*PROBLEM TO WORK ON*
Every line in the records below with the string "computer" is to be copied out.

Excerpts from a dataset
>>>
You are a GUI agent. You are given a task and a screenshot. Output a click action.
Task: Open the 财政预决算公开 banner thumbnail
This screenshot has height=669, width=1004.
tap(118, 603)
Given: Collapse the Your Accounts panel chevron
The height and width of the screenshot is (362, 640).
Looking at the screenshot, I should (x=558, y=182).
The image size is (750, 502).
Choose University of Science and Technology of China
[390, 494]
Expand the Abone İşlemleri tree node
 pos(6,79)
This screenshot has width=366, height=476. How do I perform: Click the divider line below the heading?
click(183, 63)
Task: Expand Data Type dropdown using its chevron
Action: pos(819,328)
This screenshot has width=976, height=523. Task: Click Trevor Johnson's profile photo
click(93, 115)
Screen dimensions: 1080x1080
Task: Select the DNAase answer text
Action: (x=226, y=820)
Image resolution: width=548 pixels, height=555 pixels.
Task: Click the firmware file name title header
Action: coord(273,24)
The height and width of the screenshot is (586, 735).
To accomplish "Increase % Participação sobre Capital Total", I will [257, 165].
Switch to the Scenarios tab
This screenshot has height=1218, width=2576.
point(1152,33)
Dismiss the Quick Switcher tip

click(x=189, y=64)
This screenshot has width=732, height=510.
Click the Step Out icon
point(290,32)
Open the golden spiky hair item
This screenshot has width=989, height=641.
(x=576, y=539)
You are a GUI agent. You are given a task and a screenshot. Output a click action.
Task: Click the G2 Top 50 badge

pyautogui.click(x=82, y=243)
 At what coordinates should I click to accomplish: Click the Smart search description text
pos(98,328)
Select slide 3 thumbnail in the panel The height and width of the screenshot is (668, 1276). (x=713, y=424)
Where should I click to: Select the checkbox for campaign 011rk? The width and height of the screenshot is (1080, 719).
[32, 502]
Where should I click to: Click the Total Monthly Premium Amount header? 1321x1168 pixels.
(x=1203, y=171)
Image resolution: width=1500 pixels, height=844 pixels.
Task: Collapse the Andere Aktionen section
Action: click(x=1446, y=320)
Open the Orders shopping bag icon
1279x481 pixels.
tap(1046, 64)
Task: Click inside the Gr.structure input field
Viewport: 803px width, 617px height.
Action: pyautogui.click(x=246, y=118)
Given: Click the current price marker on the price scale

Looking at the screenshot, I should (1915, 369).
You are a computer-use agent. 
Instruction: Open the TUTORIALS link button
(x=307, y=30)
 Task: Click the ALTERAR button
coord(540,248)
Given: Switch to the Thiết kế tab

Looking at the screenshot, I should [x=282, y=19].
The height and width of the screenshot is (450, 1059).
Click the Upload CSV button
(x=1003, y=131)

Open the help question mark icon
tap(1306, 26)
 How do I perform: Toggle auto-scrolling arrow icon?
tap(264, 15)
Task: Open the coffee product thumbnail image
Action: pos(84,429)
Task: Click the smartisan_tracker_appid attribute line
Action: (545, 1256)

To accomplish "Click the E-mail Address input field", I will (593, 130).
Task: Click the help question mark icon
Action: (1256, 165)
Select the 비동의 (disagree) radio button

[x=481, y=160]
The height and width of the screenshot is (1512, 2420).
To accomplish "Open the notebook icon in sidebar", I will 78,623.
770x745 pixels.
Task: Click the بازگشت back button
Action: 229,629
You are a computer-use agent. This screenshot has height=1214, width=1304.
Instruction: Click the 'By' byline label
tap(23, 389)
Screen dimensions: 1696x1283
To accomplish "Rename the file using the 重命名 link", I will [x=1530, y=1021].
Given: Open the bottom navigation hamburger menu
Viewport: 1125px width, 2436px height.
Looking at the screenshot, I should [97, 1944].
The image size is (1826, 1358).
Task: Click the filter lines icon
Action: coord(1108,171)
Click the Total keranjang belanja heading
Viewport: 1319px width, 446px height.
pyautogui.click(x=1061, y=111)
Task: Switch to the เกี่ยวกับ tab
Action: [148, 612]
<<<
*OUTPUT FOR THIS TASK*
You are a computer-use agent. 
You are a computer-use agent. This screenshot has height=1214, width=1304.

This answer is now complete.